§ **EXERCISE BRIEF**
Reproduce the rows verbatim, starting with the line that contains "Open the zoom level dropdown" and going on through the end of the rows, both ends included. Leave the pictures out of your answer.

§ **INFORMATION SUPPLIED**
• • •

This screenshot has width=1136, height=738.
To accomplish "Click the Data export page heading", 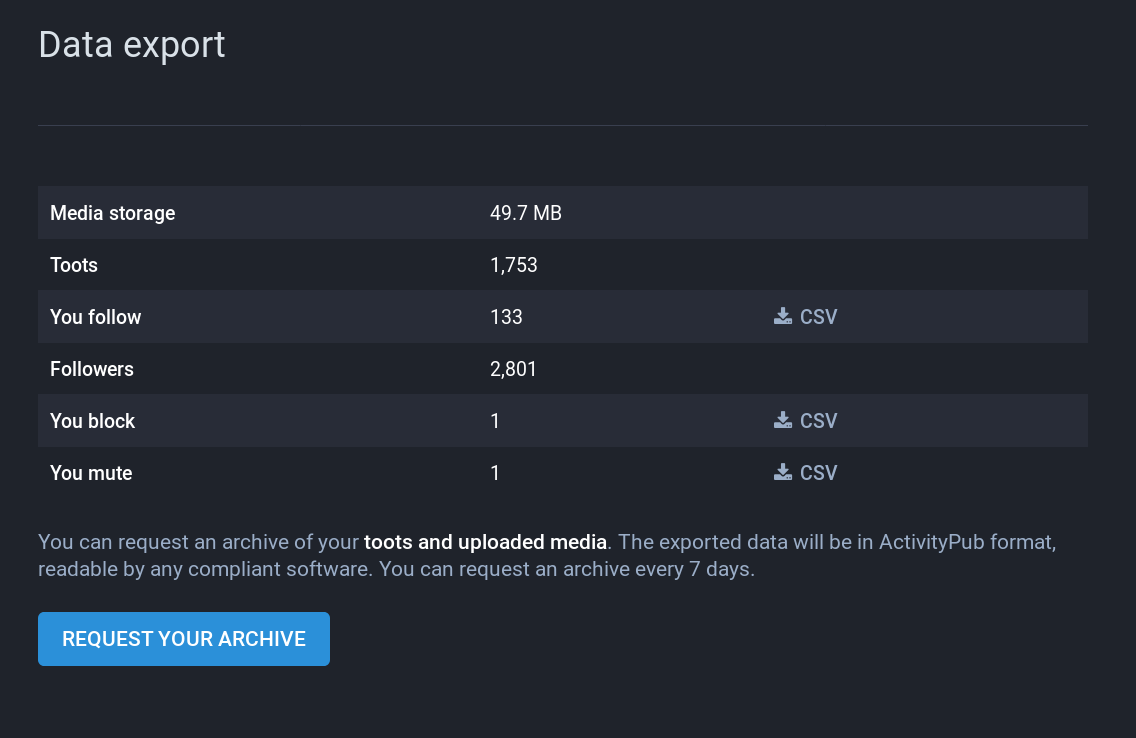I will click(x=131, y=44).

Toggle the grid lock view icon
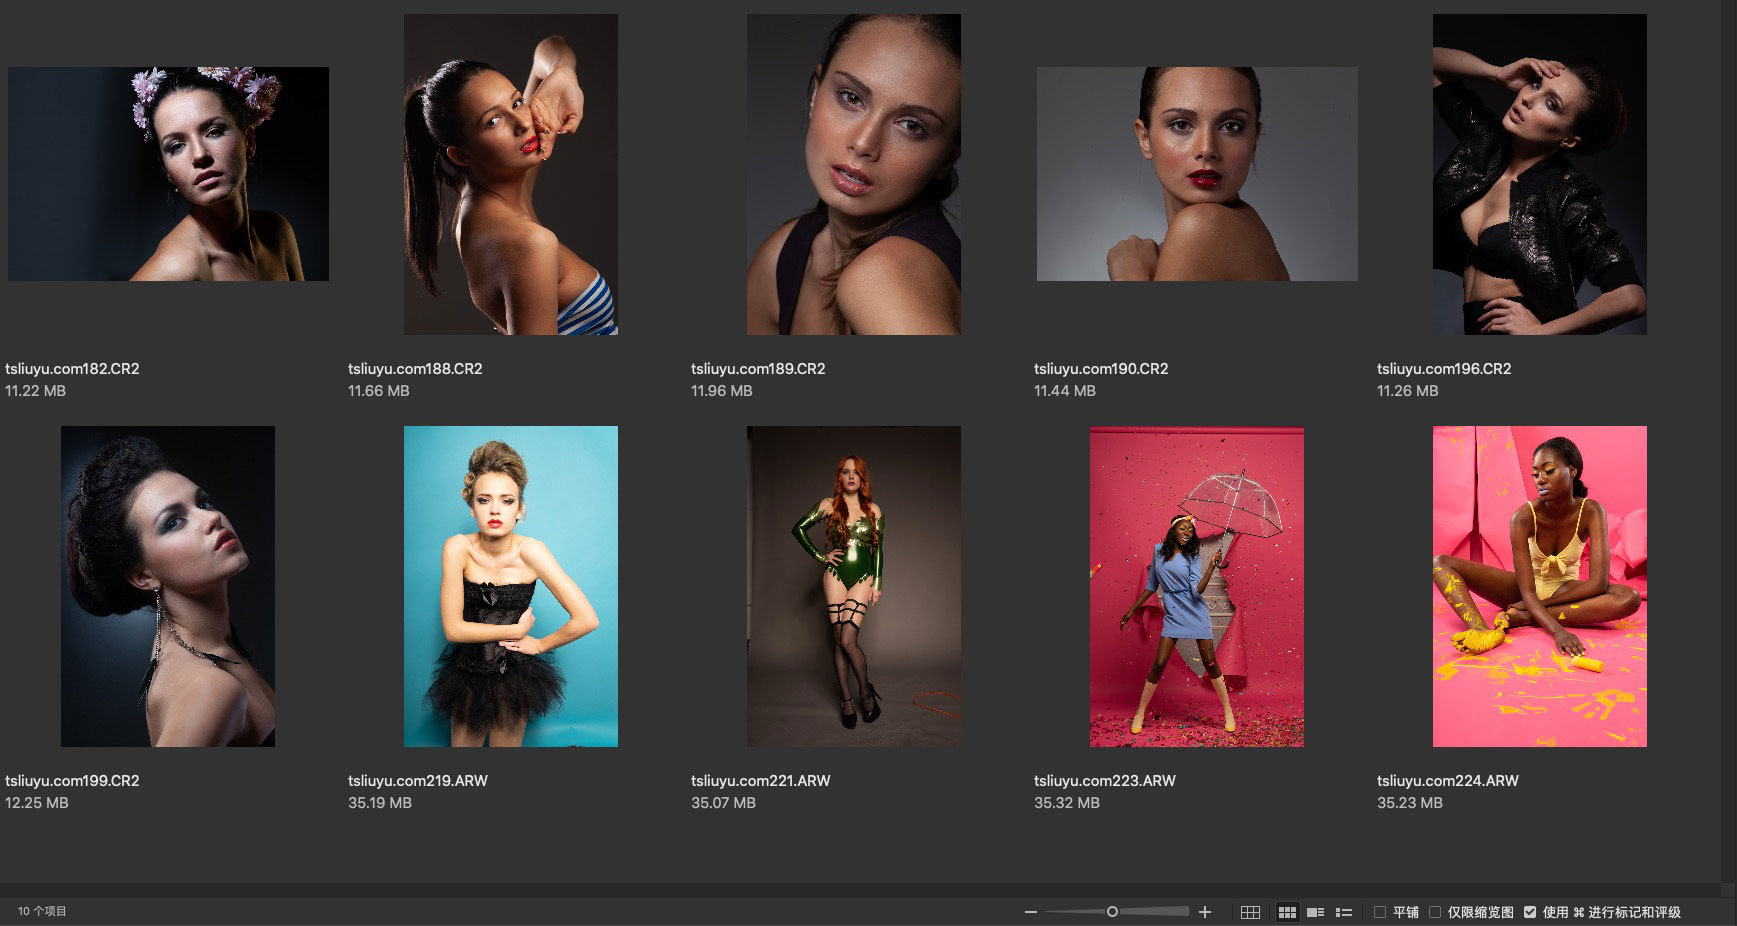coord(1250,912)
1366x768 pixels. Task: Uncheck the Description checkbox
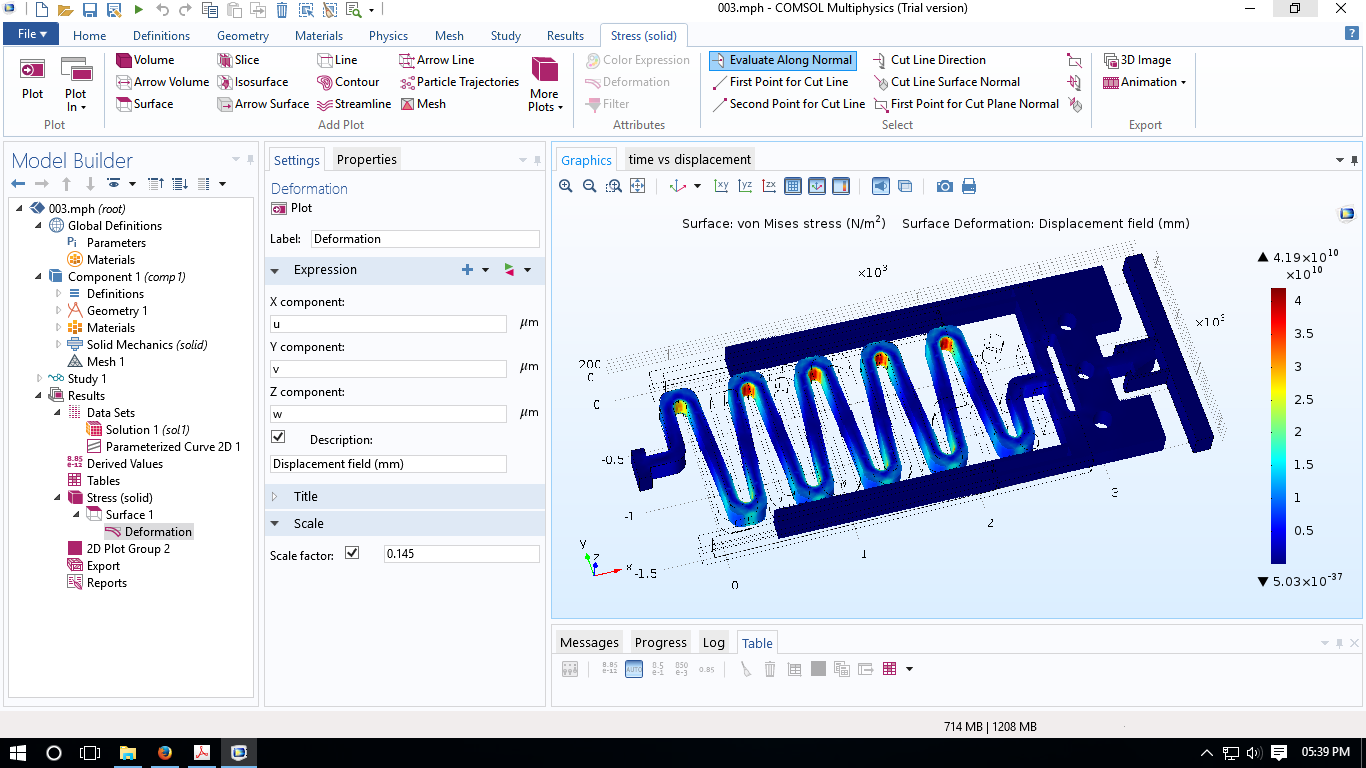tap(278, 437)
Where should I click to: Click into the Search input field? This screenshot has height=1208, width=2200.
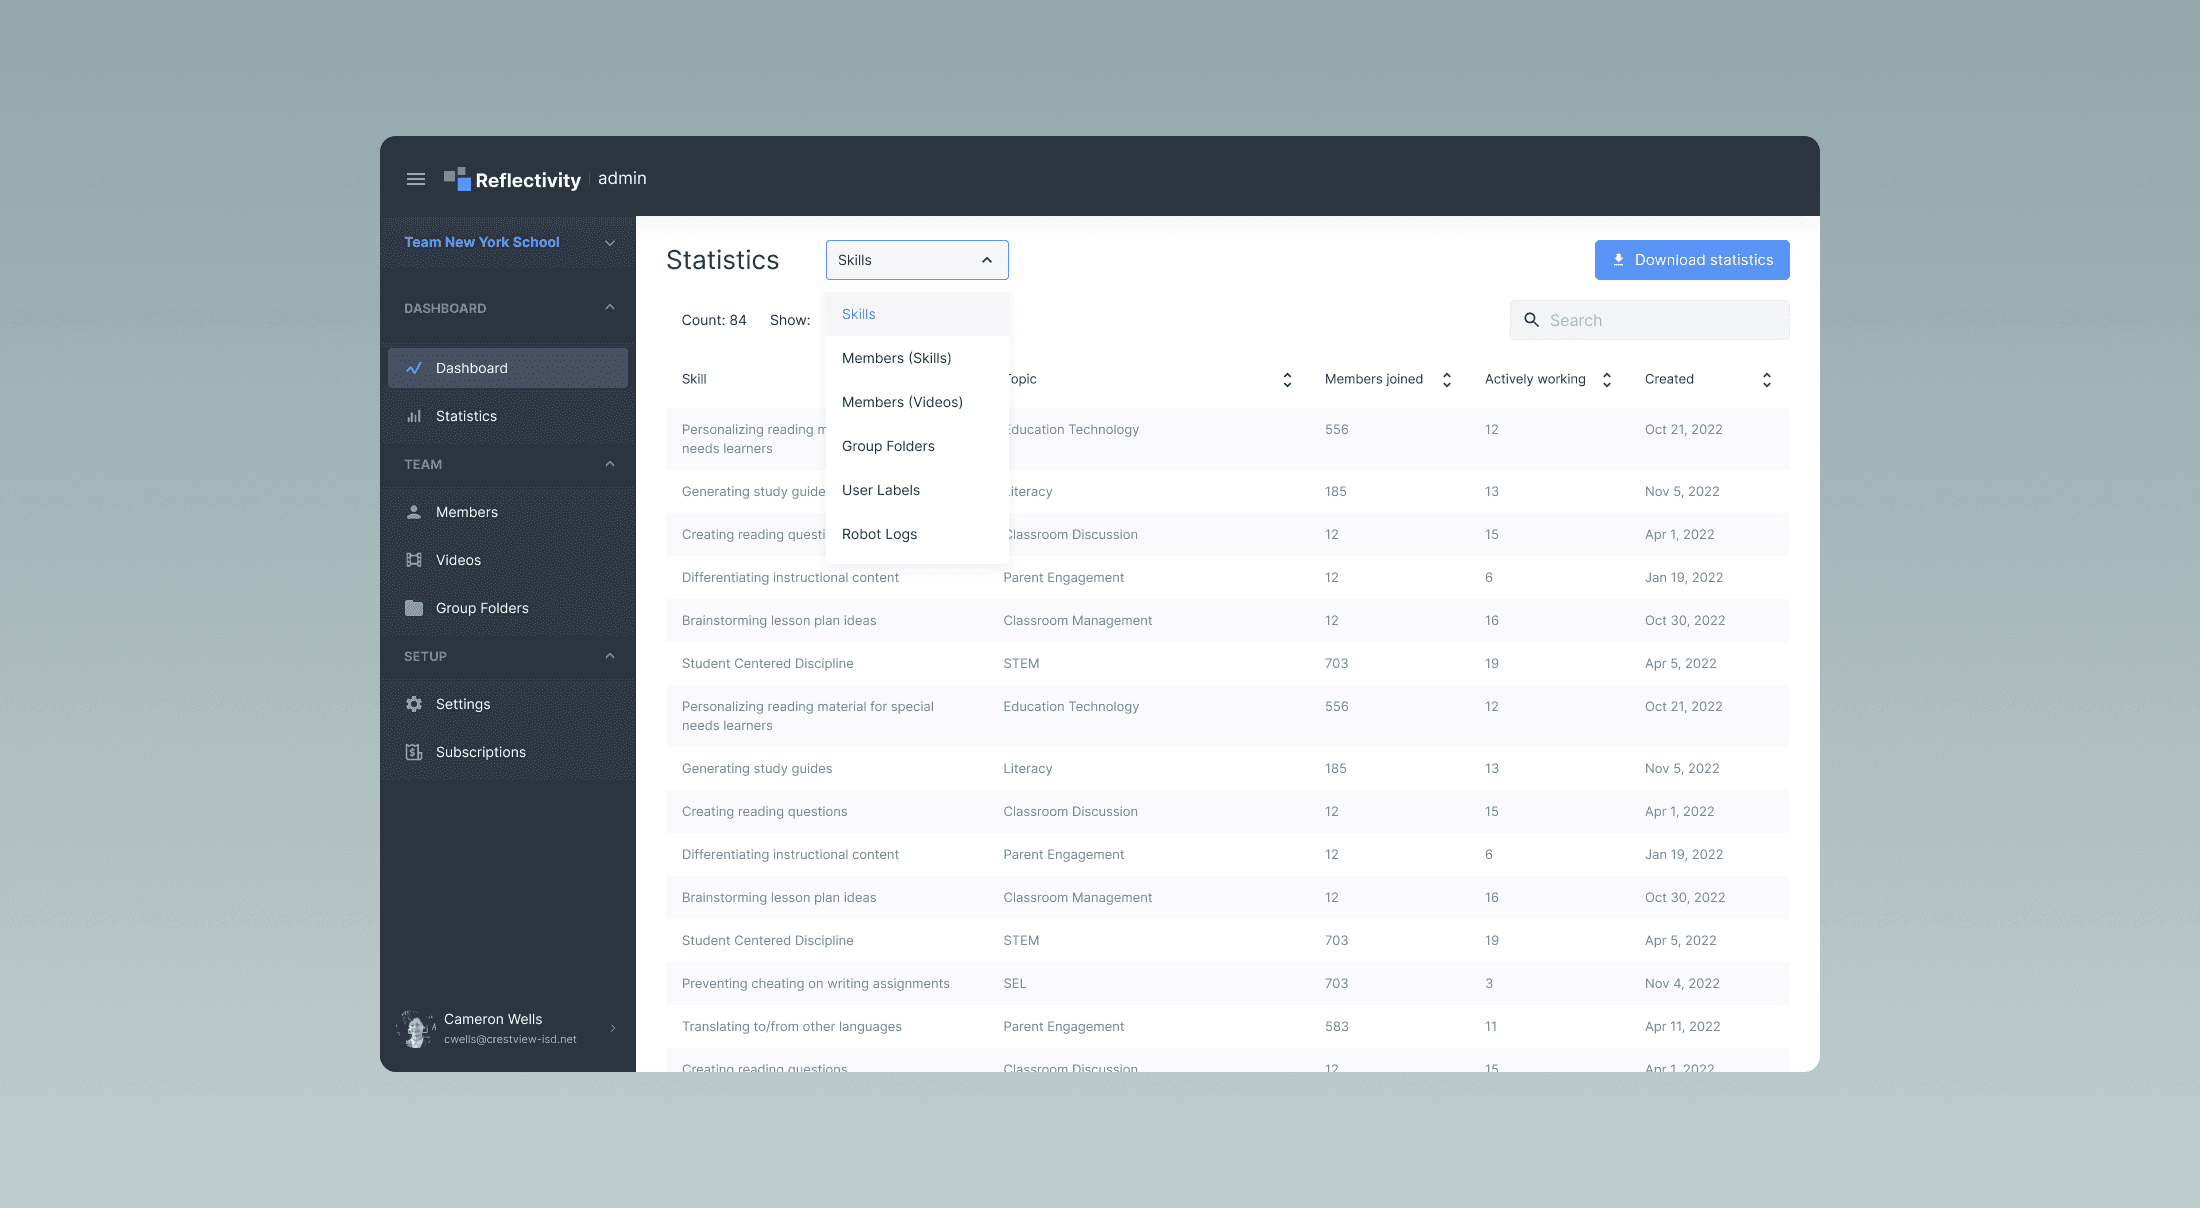[x=1660, y=320]
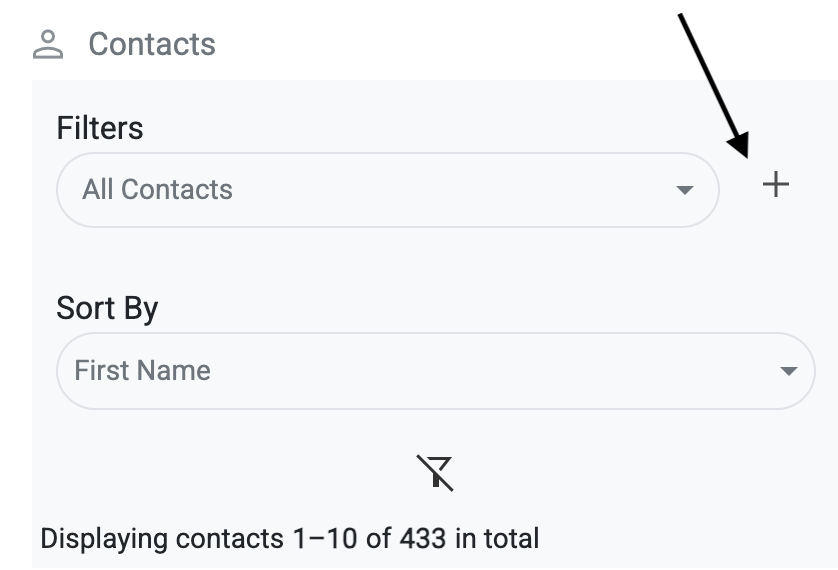Click the word Contacts beside the person icon
Viewport: 838px width, 570px height.
151,44
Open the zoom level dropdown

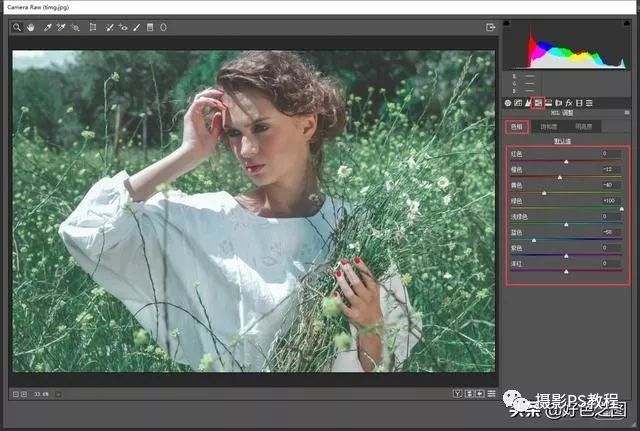pos(58,393)
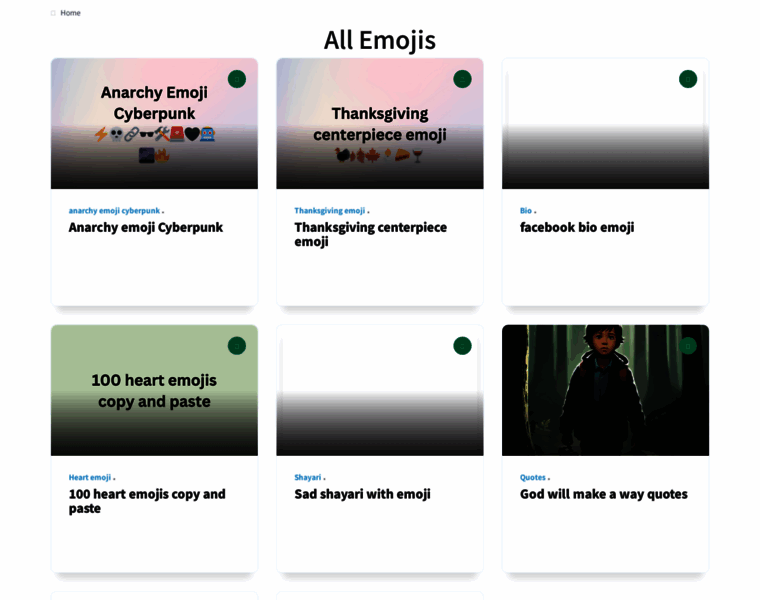Open the Thanksgiving emoji category link
Viewport: 760px width, 600px height.
(330, 211)
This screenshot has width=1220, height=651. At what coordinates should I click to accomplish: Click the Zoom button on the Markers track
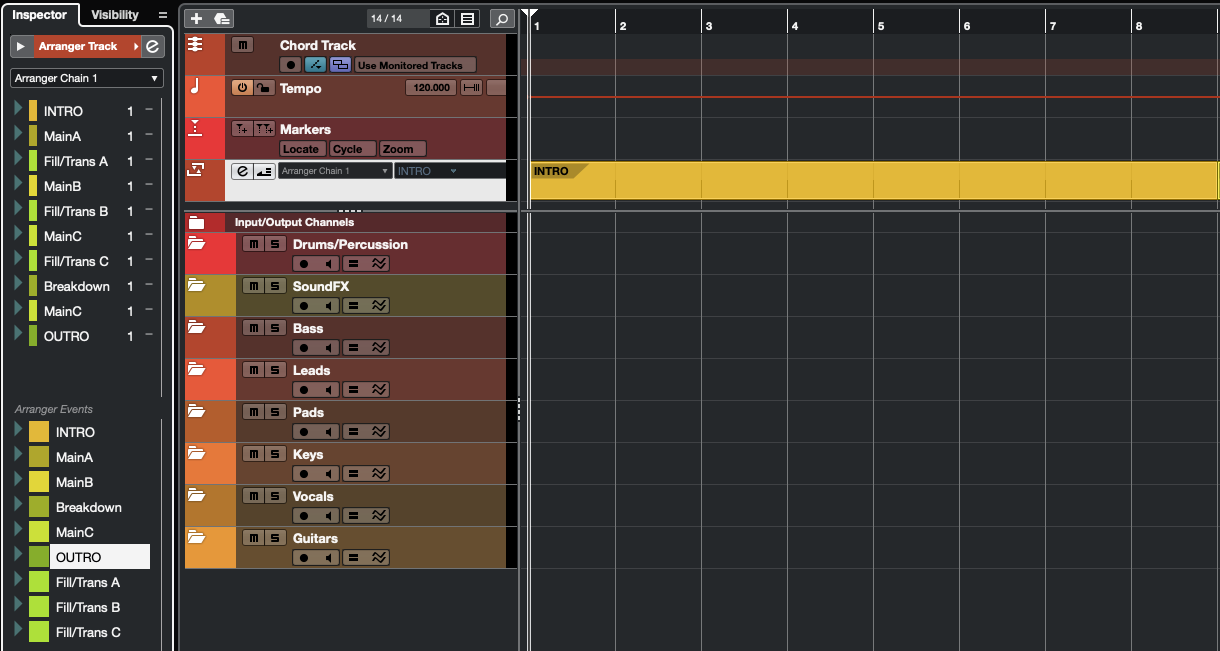[x=402, y=148]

• • •

§ **OUTPUT FOR THIS EXERCISE**
Open the zoom level dropdown

pos(58,393)
Open the Thanksgiving emoji category link
Viewport: 760px width, 600px height.
(330, 211)
This screenshot has width=1220, height=651. At what coordinates should I click to accomplish: Click the Zoom button on the Markers track
[x=402, y=148]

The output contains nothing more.